The bright silk flowers stood out against the green-spotted browns of the desert, their colours providing a sharp contrast to the simple white crosses. Walking around Chuichu West Cemetery I wondered at the obvious Catholicism but further reading tells me that
Although many Papagos became Catholic in the eighteenth century, having clustered around Spanish presidios and missions to escape the Apache, it was a Catholicism heavily mixed with traditional beliefs.
In addition to statues of Our Lady, the crosses, and the rosary beads, other symbols dotted the graves in Chuichu West Cemetery. The man in a sombrero next to a cactus might well be a hat tip to their Mexican brethren. But it was the Man in a Maze image, the Tohono O’odham emblem, that fascinated me.
The man entering the maze has only one path he can travel – life and all it entails.
The Man in the Maze design symbolizes experiences and choices we make in our journey through life. The center of the life symbol is your goal in life. There is a dream at the center and you reach the dream when you get to the middle of the maze. Upon reaching the center of the maze you have one final opportunity (the last turn of the symbol) to look back at your choices and path, before the Sun God greets you, blesses you and passes you into the next world.
At the entrance of the maze, the figure of the man represents birth. The white path is the journey through life with all its ups and downs. Life lessons are many and include observation, independence, and truth. It’s the symbol of life for the tribe, one I hope has not been lost.
Few of the graves had names or dates that were decipherable. But all had flowers and most had cans of coke and bottles of water. Unopened. The few that had names were difficult to research. I did find an obituary for Hugh James Antone, who was born in Toawa, AZ and served in the Army during WWII. Antone, a labourer by trade, received the European-African-Middle Eastern Campaign and Good Conduct medals and the Distinguished Unit Badge. Buried here in Chuichu West Cemetery, he was a member of St Augustine Church.
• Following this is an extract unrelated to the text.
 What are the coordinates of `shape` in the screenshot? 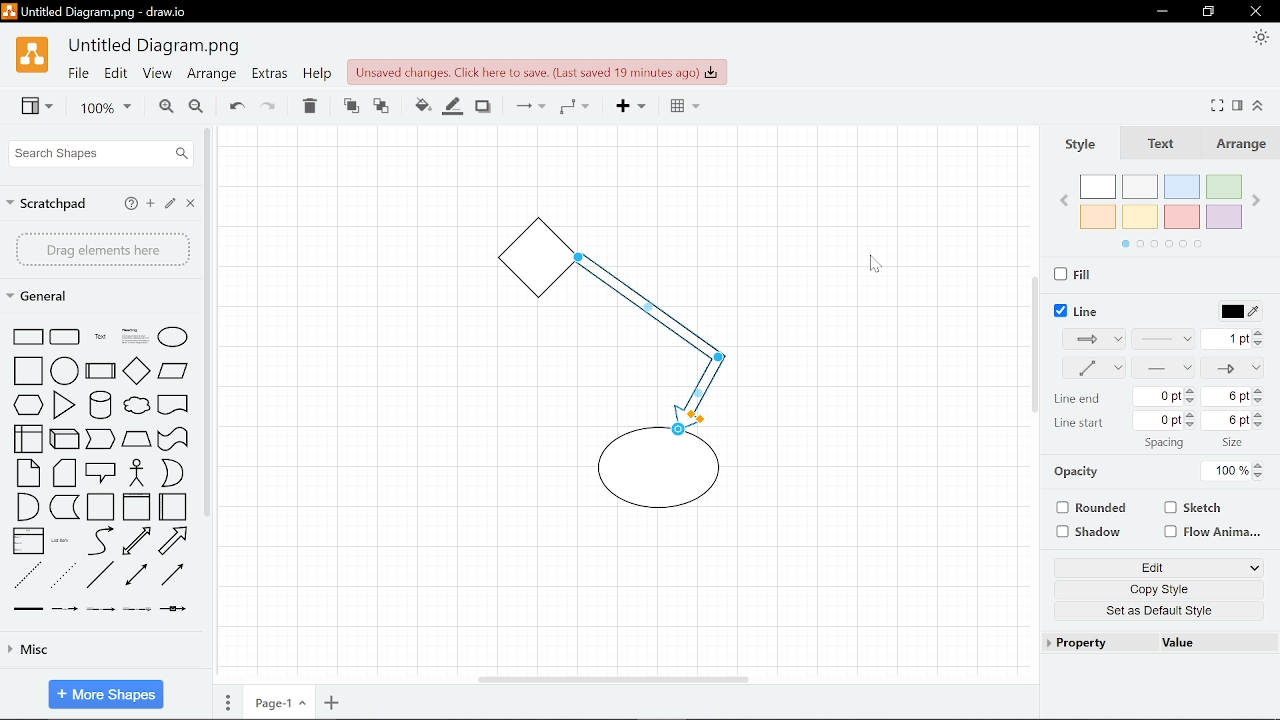 It's located at (27, 575). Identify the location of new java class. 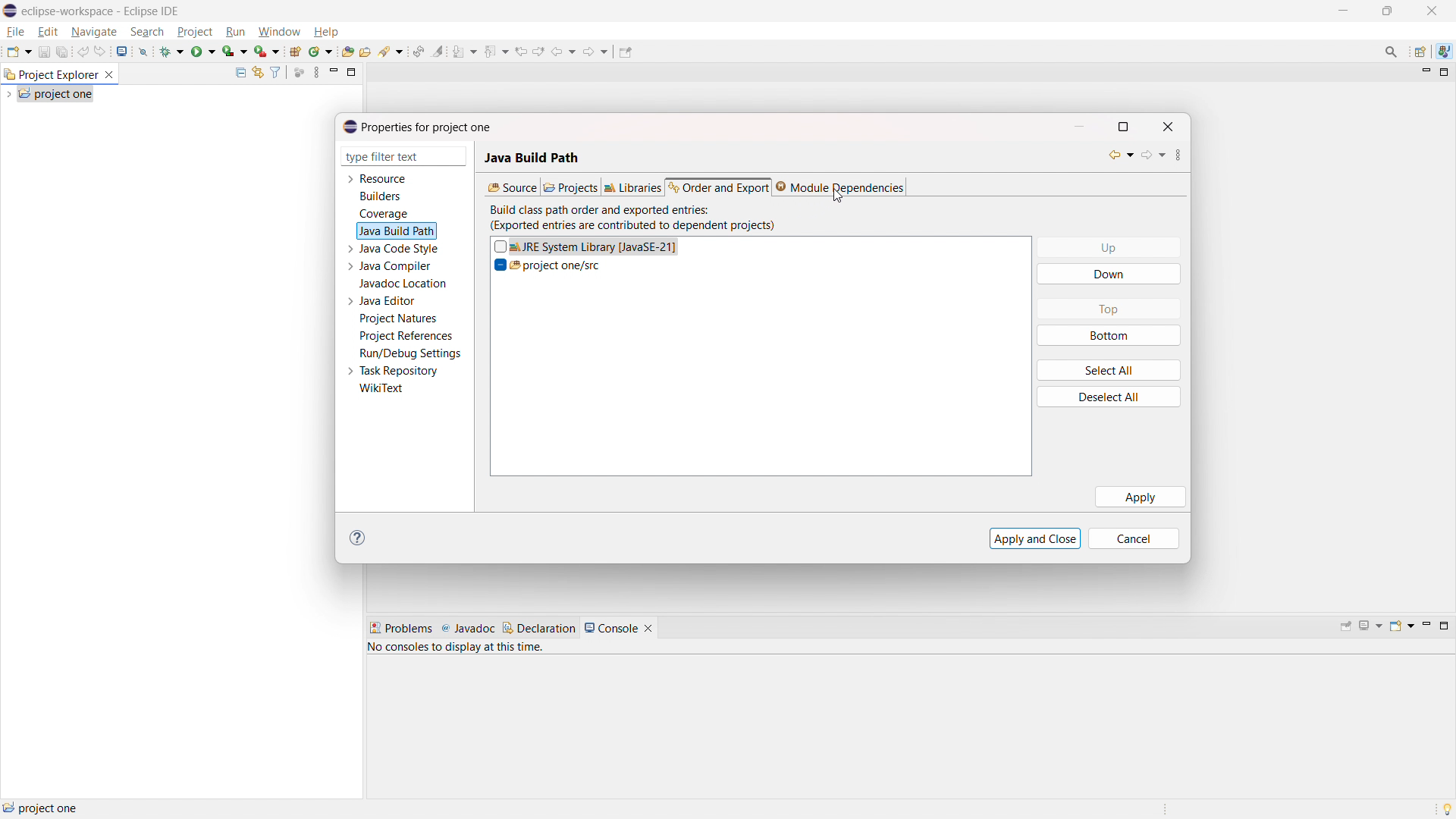
(321, 52). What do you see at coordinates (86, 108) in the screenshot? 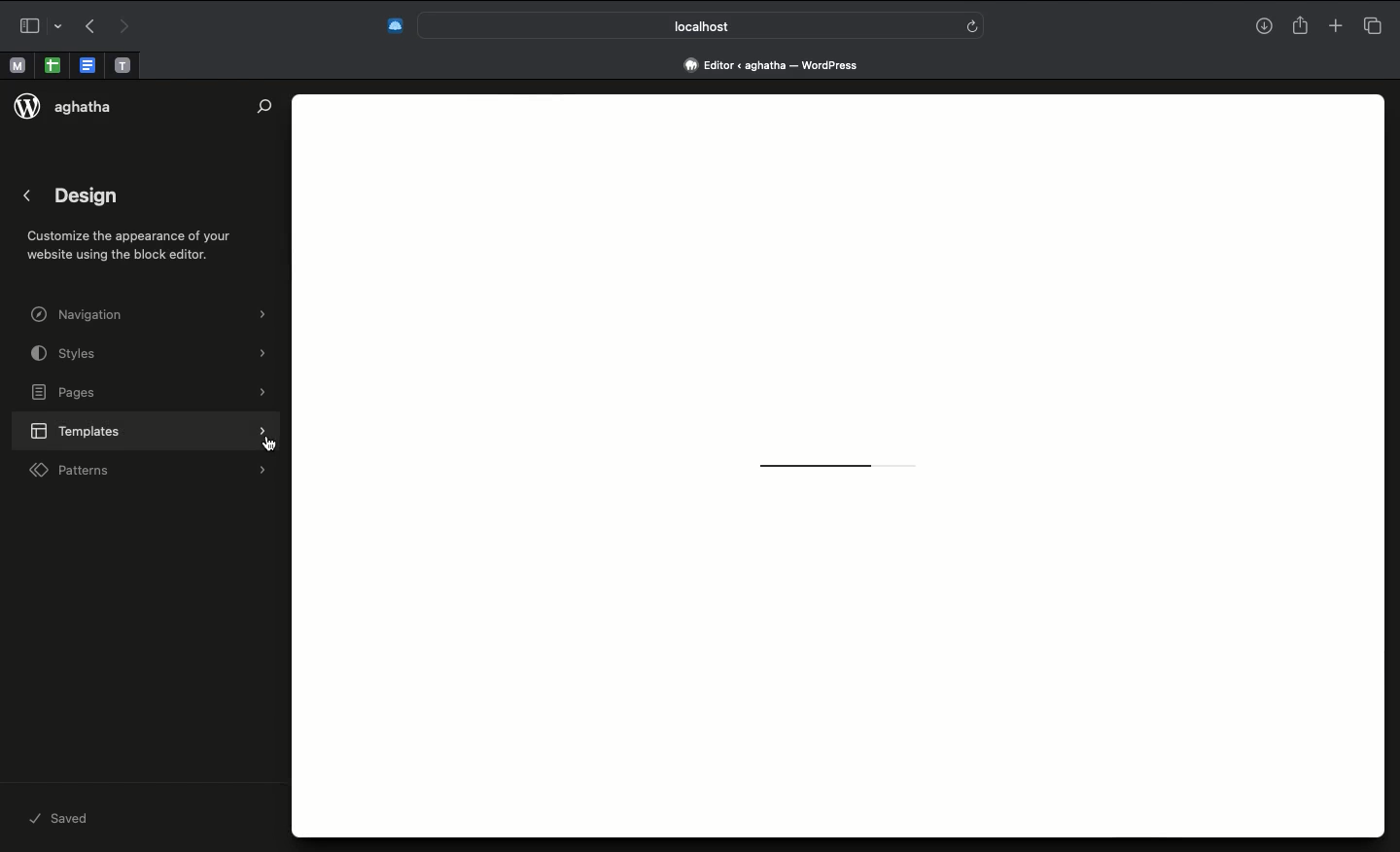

We had passed St Augustine’s on the way in and stopped there on the way out. Billed as a typical village church, it dates back to 1912. Sadly, like most Catholic churches around the world, it was locked. A peek in the opaque part of the stained glass window in the door showed that the seats faced each other and not the altar. It made for a much more welcoming environment and gave it a friendlier feel. That set me thinking. Perhaps the best sort of religion is a religion that is a blend of many beliefs. I like that the Tohono O’odham are welcomed by the Sun God at the end of their days and love the fact that their church offers a sense of community. I’d very much like to go to mass there one day.